The New London Plan sets course for a sustainable rejigging of urban industrial lands, recognizing their potential for residential development. Specifically, the Plan posits a council-led restructuring of industrial lands, ensuring a measured, forward-thinking, and accountable means of urban development. The process is defined by:
3. Substitution of land
What is co-location?
Co-location is a relatively new concept for delivering employment space alongside housing in order
to increase the capacity of brownfield sites.
The plan outlines the need for 66,000 additional homes a year, with a 10-year housing target of 520,000 new homes.
Sadiq Khan proposes no intrusion into the Greenbelt nor green spaces, and a reduction to the amount of permitted development schemes. This is placing increased pressure on densification of existing development (specifically brownfield and infill sites), and the consideration of extensive residential development on previously dismissed sites. Notably, The New London Plan sets out a process for the release of Industrial Land, for the purposes of residential development.
“The Mayor strongly supports the continued protection of London’s Green Belt... London’s Green Belt makes up 22 per cent of London’s land area and performs multiple beneficial functions for London, such as combating the urban heat island effect, growing food, and providing space for recreation. It also provides the vital function of containing the further expansion of built development. This has helped to drive the re-use and intensification of London’s previously developed brownfield land to ensure London makes efficient use of its land and infrastructure, and that inner urban areas benefit from regeneration and investment.”

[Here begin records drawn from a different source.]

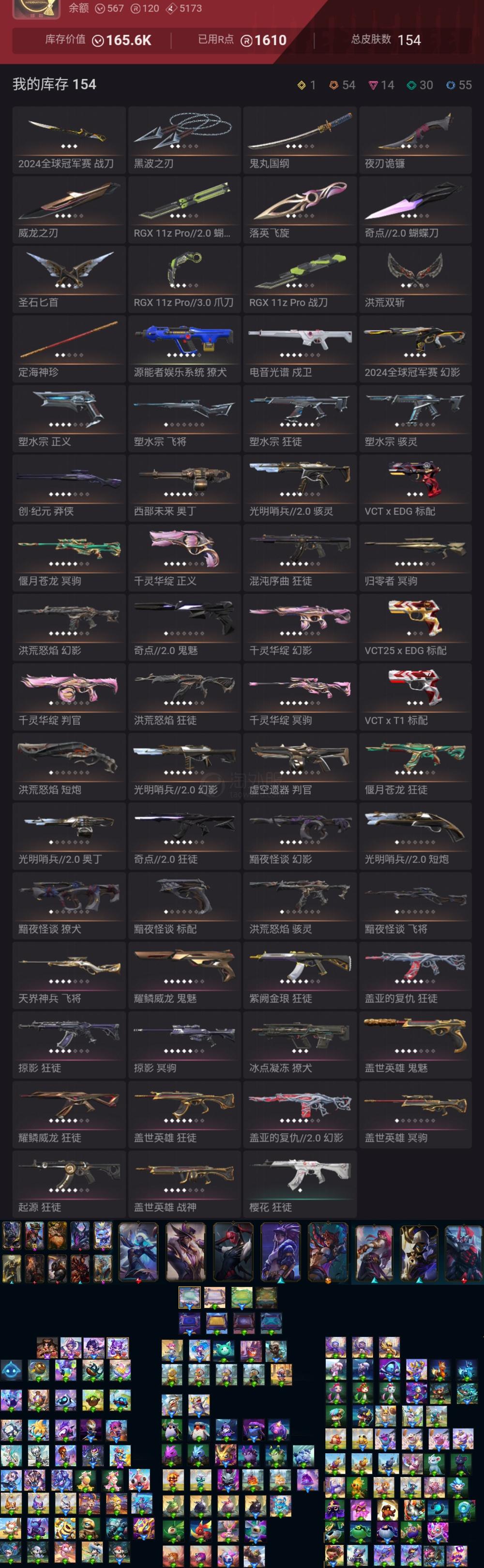Open the 鬼丸国纲 katana skin card
The height and width of the screenshot is (1568, 484).
click(300, 140)
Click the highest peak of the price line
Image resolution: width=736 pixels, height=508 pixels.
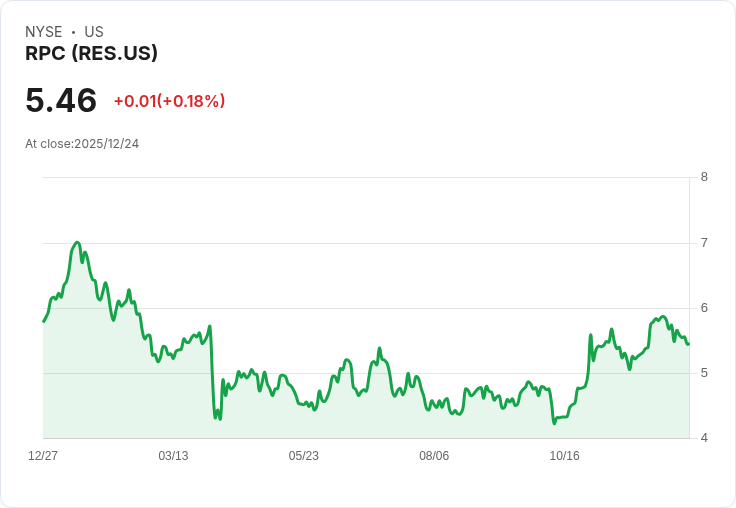point(77,243)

The London Plan, March 2021
The Greater London Area contains 7000 hectares of industrial land. This represents a mere 4.5% of land, yet supports above half a million jobs. Most of these lands are concentrated to the East (around London's historic Thames docklands), and West (surrounding Heathrow's air cargo centres). Other pockets of industrial land have slowly been denigrated, both by a decline in manufacturing and encroaching development.

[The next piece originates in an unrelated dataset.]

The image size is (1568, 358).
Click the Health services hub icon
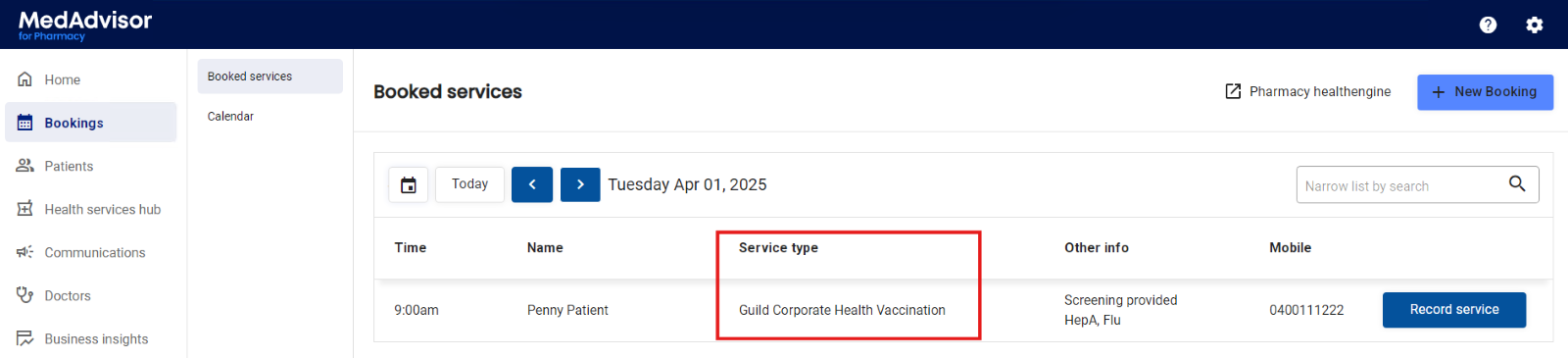[25, 209]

Industrial Land in London is classified into SIL (Strategic Industrial Land), and LSIL (Local Strategic Industrial Land), with protection afforded by the GLA, and by local councils, respectively. In recent years, the reduction of industrial land has surpassed 100 hectares per annum, a figure three times above the GLA's intended release rate of 37 hectares per annum.
Within this Policy lies the potential for planners, developers, and architects to develop new typologies, technologies, and means of living which allow industry and residential to co-exist in urban environments without prejudice, detriment, or undesirability.

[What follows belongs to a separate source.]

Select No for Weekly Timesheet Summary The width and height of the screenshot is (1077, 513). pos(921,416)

Consumer demand for sustainable practices are also forcing industry to become greener and cleaner; this inherently makes them better neighbours, and is reducing apprehension for their presence in urban centres. However, the 24/7 servicing and access required for industrial spaces, as well as noise and airborne pollution, represent barriers to their co-mingling with residential development.
What does it look like?
It is with this shifting landscape over the past 4 years, in March 2021 Tribe successfully achieved a joint planning application for Trundley's Road: both a residential scheme as well as 393 student accommodation units, 58 affordable home and 19,000sqft of commercial floorspace, developed through 7 pre-application meetings and 2 GLA meetings. Located in the London Borough of Lewisham for Tribe Student Housing.
Formation Architects designed the scheme in collaboration with Avison Young, Ardent, Studio Bosk, Form, Taylor Projects and Clarke Banks.
Located on an industrial site in the heart of the New Cross Opportunity Area, the scheme provides a significant increase in quantum, and quality of industrial space. The total GIA industrial uses has been increased by 168%. This is an example of a successful co-location of industrial and residential on the same site.
The accommodation set above the industrial units is made up of 2 blocks – Block A, the student housing block, has 15 storeys with a communal space including: a lounge, games room, study areas, cinema and arts studio. This block has access to an external communal space in the form of high quality landscaped grounds. Block B, the mixed tenure affordable housing block was designed tenure blind, it shares a communal terrace and is made up of 9 storeys.
The design references the industrial heritage of the site, and as such the scheme is designed with cladding made up of pre-cast red and brown panels.
Front of house access from Trundley’s Road allows visibility, a proper address, and a public facing element to all industrial units. Providing shell and core ensures greater flexibility for user fit-out. The development proposals will provide flexible and adaptable commercial floorspace of B1c/B2/B8 at ground and mezzanine floors to replace existing SIL floorspace. The commercial floorspace will suit light industry (including creative building enterprises such as set or stage designers), warehousing, micro manufacturers, etc. Equally, the scheme could accommodate the automotive enterprises currently on site.